Dígale al patrón que los pequeños detalles también derrumban gobiernos...
Hay asesores que, en vez de servir como brújula, se convierten en espejitos de feria: distorsionan, exageran y adelgazan la verdad hasta dejarla famélica. Son los aduladores profesionales, esos que cobran por aplaudir ocurrencias y aplauden por miedo a perder la nómina. Gobernantes hay muchos; asesores con dignidad, casi ninguno.

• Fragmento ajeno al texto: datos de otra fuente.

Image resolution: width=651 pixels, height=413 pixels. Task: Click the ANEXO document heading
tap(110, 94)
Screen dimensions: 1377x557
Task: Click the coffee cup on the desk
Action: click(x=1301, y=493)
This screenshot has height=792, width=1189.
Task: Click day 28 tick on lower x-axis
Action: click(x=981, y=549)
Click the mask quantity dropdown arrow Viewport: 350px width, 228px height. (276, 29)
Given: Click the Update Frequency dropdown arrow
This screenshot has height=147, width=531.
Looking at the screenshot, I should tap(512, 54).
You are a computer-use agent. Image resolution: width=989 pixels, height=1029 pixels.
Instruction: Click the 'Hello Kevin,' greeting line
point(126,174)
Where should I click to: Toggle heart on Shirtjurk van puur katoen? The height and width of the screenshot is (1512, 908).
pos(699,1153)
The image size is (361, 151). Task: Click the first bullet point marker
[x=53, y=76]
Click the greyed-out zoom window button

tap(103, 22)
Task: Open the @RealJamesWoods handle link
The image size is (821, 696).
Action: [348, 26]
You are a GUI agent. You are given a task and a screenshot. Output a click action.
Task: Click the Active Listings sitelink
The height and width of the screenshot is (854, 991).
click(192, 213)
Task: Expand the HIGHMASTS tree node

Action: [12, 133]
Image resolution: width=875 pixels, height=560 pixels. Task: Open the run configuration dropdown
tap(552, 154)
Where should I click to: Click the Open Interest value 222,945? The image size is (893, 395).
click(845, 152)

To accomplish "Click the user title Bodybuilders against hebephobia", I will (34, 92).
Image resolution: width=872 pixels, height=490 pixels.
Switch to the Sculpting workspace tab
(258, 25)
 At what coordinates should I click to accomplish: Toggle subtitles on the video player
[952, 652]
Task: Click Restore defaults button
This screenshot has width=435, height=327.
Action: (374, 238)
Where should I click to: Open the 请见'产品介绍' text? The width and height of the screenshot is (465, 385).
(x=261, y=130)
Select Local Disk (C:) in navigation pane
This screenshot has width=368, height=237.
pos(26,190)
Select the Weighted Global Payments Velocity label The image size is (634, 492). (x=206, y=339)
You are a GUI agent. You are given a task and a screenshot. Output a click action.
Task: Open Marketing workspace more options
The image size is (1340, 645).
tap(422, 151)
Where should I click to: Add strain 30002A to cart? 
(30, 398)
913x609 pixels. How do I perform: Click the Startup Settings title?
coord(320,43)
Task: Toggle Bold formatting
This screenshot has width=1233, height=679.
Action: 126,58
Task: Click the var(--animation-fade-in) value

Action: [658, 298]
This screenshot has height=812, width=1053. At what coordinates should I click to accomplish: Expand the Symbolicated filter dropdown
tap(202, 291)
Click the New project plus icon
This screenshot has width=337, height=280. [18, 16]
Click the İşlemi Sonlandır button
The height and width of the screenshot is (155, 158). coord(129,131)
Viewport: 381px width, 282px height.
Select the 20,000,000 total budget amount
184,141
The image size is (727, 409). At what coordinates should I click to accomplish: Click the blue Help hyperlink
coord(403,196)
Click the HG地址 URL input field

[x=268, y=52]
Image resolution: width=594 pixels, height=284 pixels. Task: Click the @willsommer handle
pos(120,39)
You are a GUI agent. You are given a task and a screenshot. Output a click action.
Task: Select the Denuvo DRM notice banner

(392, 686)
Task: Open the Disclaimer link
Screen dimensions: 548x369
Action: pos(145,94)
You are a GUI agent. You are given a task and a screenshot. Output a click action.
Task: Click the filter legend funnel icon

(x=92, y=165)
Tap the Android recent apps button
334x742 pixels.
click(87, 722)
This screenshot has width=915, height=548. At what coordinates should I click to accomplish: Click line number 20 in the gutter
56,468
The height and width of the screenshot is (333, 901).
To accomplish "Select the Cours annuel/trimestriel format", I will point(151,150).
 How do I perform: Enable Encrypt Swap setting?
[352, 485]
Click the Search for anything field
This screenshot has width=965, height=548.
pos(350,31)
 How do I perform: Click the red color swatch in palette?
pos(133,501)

En el teatro del poder, el papel más necesario —y a la vez más escaso— es el del abogado del diablo. No el saboteador ni el amargado de oficio, sino aquel que, con los pies en la tierra y la lengua libre, se atreve a decir: “Señor, esto no va bien”. Ese que revisa encuestas reales, no las que sirven para presumir entre cortesanos, sino las que nadie quiere ver porque retratan la caída libre, la erosión de la confianza, el desgaste que pudre gobiernos desde adentro. Las encuestas que no se imprimen en papel cuché ni se adornan con emojis, sino las que duelen porque confirman lo que ya murmura la calle: que el hechizo se rompió.
Pero para tener a alguien así hay que saber escuchar sin rabia. Y, sobre todo, hay que pagarle no para que aplauda, sino para que incomode. Que pregunte lo que nadie se atreve. Que ponga nerviosas las decisiones cocinadas a medias. Porque el asesor que nunca contradice no es asesor: es cómplice, bufón o espejo de vanidades.
Y luego está esa prensa domesticada que vive del presupuesto, que publica lo que conviene y calla lo que arde. Esa tampoco sirve. El periodismo real no es aplausómetro: es termómetro social. No existe para adornar al poder, sino para incomodarlo. Los medios tendrían que señalar los focos rojos, los errores que se repiten como enfermedad crónica. Pero cuando el presupuesto se vuelve bozal, el periodismo se convierte en propaganda, y el ciudadano queda huérfano de verdad.
Mientras tanto, la sociedad —la gran ausente— sigue anestesiada. Un pueblo pasivo es el mejor cómplice del poder incompetente. Hay que exigir con firmeza y respeto, pero con la claridad de un golpe en la mesa. No para derrocar, sino para corregir. No para desestabilizar, sino para despertar. Porque si el ciudadano no habla, el político se cree invencible.
Hay detalles que, aunque parezcan menores, dicen más que mil discursos: los baches, por ejemplo. Esos cráteres del abandono que se multiplican como hongos en Puebla y su zona conurbada. Señores del gobierno: alguien tiene que decirlo. Nunca habíamos visto tantos ni tan desatendidos. No sólo rompen suspensiones; son la metáfora perfecta de la fractura entre gobernante y gobernado. Y esos baches no están sólo en las calles: también en la comunicación, en la escucha, en la empatía.
Señor abogado del diablo —si es que aún queda alguno y no fue corrido por “negativo”—, dígale al patrón que los pequeños detalles también derrumban gobiernos. Que el poder no se mantiene con un “sí, señor” ni con titulares de cartón. Y que, si no reaccionan, lo hará la realidad. A patadas y sin pedir permiso.